2

I'm looking at CouchDB. Documents have versions, and you can have conflicting versions. Does it store the version sequence as a directed acyclic graph (DAG), like dvcs do? If not, how is it implemented?

Gary van der Merwe
  • 9,134
  • 3
  • 49
  • 80

2 Answers2

3

Yes, the revision sequence is similar to a directed acyclic graph. I discussed this (at a conceptual level) in CouchDB replication is like Git.

I like to say that CouchDB is like Git for pedagogical purposes. However there are significant differences. To name a few:

  • CouchDB does not store the old data, just the old revision IDs
  • CouchDB will ultimately truncate very long revision histories to retain performance

Thus, I am unsure if you can achieve a 3-way merge in practice because at most you will have only two revisions of the data to work with: source and target. The common ancestor will be known to exist, but its value will not.

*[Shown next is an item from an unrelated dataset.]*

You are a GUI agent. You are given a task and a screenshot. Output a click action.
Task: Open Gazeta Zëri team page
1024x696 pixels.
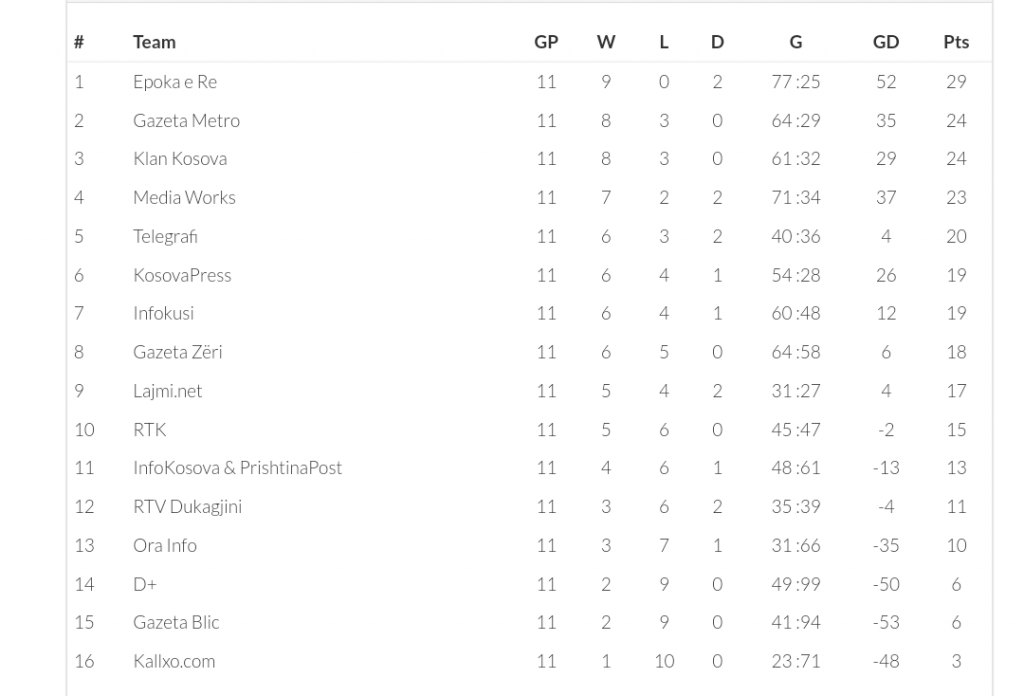click(x=178, y=353)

While this may be a problem in general there are several "cheats" that make it not so bad in practice.

  • The validate_doc_update() function prevents arbitrary modifications. It can even require change metadata to be stored as part of the document. (But this is an application-level solution.)
  • A large class of data for a large class of applications can be 2-way merged: e.g. choose the latest timestamp; merge dissimilar phone numbers into an array of phone numbers; etc.

Obviously these are highly application-specific and are not general solutions.

Community
  • 1
  • 1
JasonSmith
  • 72,674
  • 22
  • 123
  • 149
0

You cannot rely on versions of documents in CouchDB, they are only kept to allow conflict resolution during replication. Previous versions of documents are deleted during compaction.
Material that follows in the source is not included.